El cuerpo del delito
Arrodillada en el centro de un salón en penumbras, una mujer es sometida a una nueva prueba para determinar de una buena vez aquello que todos esperan y no termina de suceder: la confesión de un delito. Bajo la atenta mirada de un cura que oficia de juez, escoltado a su vez por otros que desde una tribuna la observan con circunspección y acaso también con disimulado desprecio, esa mujer debe para demostrar su inocencia llorar. En tanto no derrame lágrima alguna, podrán confirmar la imputación que pesa sobre ella. En un momento de vacilación, los hombres se acercarán a la mujer arrodillada y examinarán con vehemencia su rostro, a fin de reconocer en sus ojos la evidencia definitiva de su proceder culpable.
La escena pertenece a Sangre de mi sangre, la notable última película de Marco Bellocchio. Una escena extraordinaria por la profunda perspectiva de sentido que promueve. En un convento en Bobbio, un pequeño pueblo al norte de Italia, durante el siglo XVII, un sacerdote se ha quitado la vida luego de mantener en secreto un romance con Benedetta, una de las jóvenes novicias del convento. El soldado Federico Mai, hermano del sacerdote, viajará hasta allí para intentar garantizarle, a pedido de su propia madre, una sepultura digna de su posición espiritual. Para conseguirlo, sin embargo, deberá lograr que Benedetta reconozca una alianza con el demonio que justifique el acto infame del suicidio y absuelva de esa manera al suicida.
La llegada de Federico –secuencia inaugural del film- establecerá de forma precisa el espacio en donde transcurrirá mayormente esta primera parte de la película de Bellocchio. El soldado recorrerá sigilosamente el convento y descubrirá su funcionamiento autoritario y severo. La férrea proscripción de cualquier manifestación de deseo.
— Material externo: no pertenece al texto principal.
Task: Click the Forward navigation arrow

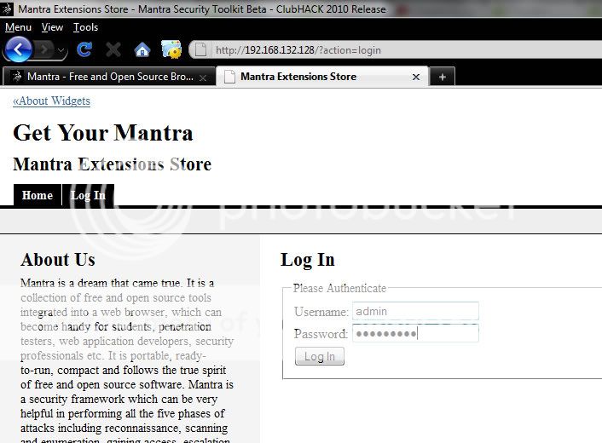Action: 43,50
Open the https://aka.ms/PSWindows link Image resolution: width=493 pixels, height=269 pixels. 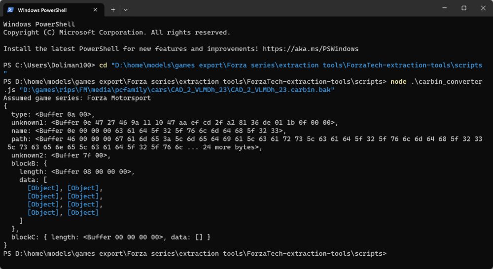click(311, 49)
Tormentos crueles tendrá que resistir entonces la mujer procesada, cuyo cuerpo –el cuerpo del delito- será castigado con saña por una confesión que no llega, ante el temeroso silencio de un hombre atormentado por un dilema que no puede resolver: salvaguardar la honorabilidad de su hermano o liberar a una mujer inocente de un escarmiento feroz.
La segunda parte de la película comenzará también en el convento, pero en la actualidad. Un inspector del Estado irrumpirá en la propiedad, en apariencia abandonada, junto a un posible comprador de origen ruso. No obstante, escondido en uno de los claustros –justo aquel destinado en el pasado a encarcelar a las jóvenes desobedientes- vive un anciano que se ha dado por muerto hace varios años y que únicamente sale, como un vampiro, durante la noche. Un patriarca que ejerce desde las sombras, junto a otros pocos hombres, el poder. Hegemonía que no se verá amenazada por el presunto inspector, sino más bien cuando, en uno de sus recorridos nocturnos, el anciano se sienta cautivado intensamente por una joven muchacha fuera de su alcance.
A diferencia de la primera parte, esta segunda historia exhibirá una modulación más ligera, sobre todo a partir de escenas de una comicidad exquisita y genial. Un profundo dolor de muelas será, por ejemplo, el motivo por el cual el patriarca deberá salir de su escondite para buscar un odontólogo que lo alivie de un dolor que lo atormenta. Escenas que dejarán traslucir cierto patetismo de un poder en franca decadencia.
Tal vez pueda encontrarse allí un posible punto de confluencia entre dos historias que Bellocchio cuenta con una destreza descomunal mediante la elaboración de imágenes que encierran en sí mismas una formidable capacidad de sugerencia poética: la percepción de un poder -especialmente patriarcal- que percibirá su lento e irremediable derrumbe en el instante preciso en que tenga ante sí la fuerza inconmensurable de un cuerpo que resiste.